I am running with monsoon fitting right now. Chrome with black carbpn fiber and I will likely not buy anymore and replace them all with bitspower at some point. The Monsoons are built pretty crappy if you get the ones with carbon fiber strip. If you tighten down the fittings to much it'll break the glue they use to attach the top part of the fitting to the lower. Then you don't have as good of a seal around the tubing. This has happened pretty much on evry fitting I have usd their little tool on, and you dont even have to tighten down much before the glue breaks and the fitting comes apart.


----------



## springs113 (Jul 23, 2014)

MxPhenom 216 said:


> I am running with monsoon fitting right now. Chrome with black carbpn fiber and I will likely not buy anymore and replace them all with bitspower at some point. The Monsoons are built pretty crappy if you get the ones with carbon fiber strip. If you tighten down the fittings to much it'll break the glue they use to attach the top part of the fitting to the lower.
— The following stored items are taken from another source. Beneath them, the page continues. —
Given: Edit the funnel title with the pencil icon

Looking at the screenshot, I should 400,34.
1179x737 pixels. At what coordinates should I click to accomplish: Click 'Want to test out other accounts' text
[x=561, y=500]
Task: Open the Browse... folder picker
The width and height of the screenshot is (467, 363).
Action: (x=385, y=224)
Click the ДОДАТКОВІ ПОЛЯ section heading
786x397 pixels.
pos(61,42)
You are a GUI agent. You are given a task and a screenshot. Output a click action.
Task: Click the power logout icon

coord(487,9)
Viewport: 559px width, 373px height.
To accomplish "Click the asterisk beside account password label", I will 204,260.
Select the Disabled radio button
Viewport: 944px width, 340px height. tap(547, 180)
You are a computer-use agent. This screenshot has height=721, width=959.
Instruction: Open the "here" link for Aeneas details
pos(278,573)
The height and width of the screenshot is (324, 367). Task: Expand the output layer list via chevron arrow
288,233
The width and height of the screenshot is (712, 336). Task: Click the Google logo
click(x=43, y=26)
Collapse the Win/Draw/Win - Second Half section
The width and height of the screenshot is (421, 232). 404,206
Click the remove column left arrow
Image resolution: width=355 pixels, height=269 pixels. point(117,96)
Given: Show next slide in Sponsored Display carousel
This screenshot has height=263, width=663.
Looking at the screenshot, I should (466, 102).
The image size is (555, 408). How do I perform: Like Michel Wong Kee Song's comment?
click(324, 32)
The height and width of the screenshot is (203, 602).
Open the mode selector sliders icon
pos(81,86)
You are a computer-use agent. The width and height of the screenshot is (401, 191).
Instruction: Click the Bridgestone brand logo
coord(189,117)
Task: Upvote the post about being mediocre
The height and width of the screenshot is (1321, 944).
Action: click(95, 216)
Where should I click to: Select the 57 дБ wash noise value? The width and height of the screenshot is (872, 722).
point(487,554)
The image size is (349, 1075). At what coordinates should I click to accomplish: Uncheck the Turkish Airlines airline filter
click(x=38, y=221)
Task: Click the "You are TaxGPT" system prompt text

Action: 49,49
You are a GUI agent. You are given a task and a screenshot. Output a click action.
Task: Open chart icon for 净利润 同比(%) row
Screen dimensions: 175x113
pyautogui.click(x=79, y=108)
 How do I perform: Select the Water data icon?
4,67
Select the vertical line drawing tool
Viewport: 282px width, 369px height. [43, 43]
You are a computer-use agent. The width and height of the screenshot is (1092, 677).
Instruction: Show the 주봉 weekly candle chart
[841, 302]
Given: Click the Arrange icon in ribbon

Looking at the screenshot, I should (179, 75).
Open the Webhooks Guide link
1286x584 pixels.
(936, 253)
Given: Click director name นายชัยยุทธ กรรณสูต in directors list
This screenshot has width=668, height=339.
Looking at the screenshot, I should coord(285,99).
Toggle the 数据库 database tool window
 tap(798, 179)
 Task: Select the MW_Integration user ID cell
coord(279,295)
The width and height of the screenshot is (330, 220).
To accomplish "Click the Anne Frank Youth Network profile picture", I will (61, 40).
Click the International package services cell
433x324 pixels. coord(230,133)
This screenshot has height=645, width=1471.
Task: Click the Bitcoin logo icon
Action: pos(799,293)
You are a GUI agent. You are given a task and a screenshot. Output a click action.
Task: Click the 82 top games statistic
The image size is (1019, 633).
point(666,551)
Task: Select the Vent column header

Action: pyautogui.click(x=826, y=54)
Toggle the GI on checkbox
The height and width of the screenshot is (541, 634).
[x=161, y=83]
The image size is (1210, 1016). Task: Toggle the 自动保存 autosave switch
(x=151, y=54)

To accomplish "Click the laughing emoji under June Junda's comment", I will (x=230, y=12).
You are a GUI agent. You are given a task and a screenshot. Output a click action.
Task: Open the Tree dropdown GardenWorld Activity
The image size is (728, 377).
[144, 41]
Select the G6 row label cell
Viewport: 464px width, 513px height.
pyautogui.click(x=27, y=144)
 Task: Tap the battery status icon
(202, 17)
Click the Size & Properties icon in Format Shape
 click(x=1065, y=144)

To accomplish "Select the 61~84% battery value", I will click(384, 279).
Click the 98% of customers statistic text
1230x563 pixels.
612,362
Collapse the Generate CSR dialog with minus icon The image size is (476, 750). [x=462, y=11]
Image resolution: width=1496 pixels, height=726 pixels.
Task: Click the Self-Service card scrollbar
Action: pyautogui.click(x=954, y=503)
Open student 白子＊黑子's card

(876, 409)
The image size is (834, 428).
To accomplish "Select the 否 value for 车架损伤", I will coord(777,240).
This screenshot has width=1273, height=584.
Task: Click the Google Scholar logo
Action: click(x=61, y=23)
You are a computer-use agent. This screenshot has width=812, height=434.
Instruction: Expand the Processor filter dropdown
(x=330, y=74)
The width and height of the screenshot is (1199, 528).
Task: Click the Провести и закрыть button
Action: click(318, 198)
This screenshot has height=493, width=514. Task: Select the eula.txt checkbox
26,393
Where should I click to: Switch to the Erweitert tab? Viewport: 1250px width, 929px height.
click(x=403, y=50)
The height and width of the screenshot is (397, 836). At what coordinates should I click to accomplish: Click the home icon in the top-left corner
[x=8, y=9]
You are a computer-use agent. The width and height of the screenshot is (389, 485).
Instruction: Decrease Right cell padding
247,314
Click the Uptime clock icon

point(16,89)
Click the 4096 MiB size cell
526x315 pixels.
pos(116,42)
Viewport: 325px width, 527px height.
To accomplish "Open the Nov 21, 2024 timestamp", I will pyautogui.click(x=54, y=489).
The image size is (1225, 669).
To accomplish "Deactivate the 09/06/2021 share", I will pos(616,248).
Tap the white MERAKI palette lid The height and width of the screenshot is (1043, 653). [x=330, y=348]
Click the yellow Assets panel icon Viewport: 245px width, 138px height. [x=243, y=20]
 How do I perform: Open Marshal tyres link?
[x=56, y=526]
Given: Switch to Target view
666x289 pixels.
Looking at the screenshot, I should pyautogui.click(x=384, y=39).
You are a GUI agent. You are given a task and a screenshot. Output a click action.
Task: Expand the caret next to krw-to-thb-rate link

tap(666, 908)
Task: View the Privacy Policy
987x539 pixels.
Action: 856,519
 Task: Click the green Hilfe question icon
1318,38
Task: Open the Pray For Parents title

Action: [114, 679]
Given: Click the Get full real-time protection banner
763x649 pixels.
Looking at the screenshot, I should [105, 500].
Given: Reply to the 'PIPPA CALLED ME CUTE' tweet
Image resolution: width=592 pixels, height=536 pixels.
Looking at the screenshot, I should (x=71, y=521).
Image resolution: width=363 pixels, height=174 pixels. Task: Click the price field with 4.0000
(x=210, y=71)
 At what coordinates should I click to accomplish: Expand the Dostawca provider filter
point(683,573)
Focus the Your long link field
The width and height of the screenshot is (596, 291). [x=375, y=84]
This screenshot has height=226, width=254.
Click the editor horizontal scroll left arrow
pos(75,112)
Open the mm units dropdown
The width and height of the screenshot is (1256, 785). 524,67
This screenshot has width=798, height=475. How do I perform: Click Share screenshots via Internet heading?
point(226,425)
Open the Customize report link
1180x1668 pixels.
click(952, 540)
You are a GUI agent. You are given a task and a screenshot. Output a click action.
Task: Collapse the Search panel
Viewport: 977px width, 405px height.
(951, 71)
Then you don't have as good of a seal around the tubing.


Hey Mx long time no see. 
 So you are saying to go with the bitspower? 
Have you taken a look at my case and setup possibilities.  I think i only will buy one more rad.


----------



## MxPhenom 216 (Jul 23, 2014)

springs113 said:


> Hey Mx long time no see.
> So you are saying to go with the bitspower?
> Have you taken a look at my case and setup possibilities.  I think i only will buy one more rad.



Yeah bitspower is my go to for fittings.

Id probably run a 360 rad and a 240.


----------



## GhostRyder (Jul 23, 2014)

springs113 said:


> Thinking about it all, I am just gonna migrate my current setup which is in my sys specs all except for the psu. I'm going to a seasonic platinum 1300w.  I think I wont upgrade until the move to ddr4 is complete.




Well im confused why you would go that far on a PSU, even with 2 290X and that processor the 1k would be enough.  

I would not upgrade from a 4770k-4790k just because I doubt with your system you would get much of a benefit (if any) from it except in slightly lower temps.

With the watercooling however, I use mostly XSPC stuff on my build from frozencpu mostly because its good quality, excellent price, and you can get bundle kits to save you time in your selections.  I use these adapters for my system and honestly I prefer compression after using them over the barbs mostly because it feels like a much more tighter fit and can give you a bit more security (Not that barbs are bad, I used them in tons of systems before hand) and just a cleaner look.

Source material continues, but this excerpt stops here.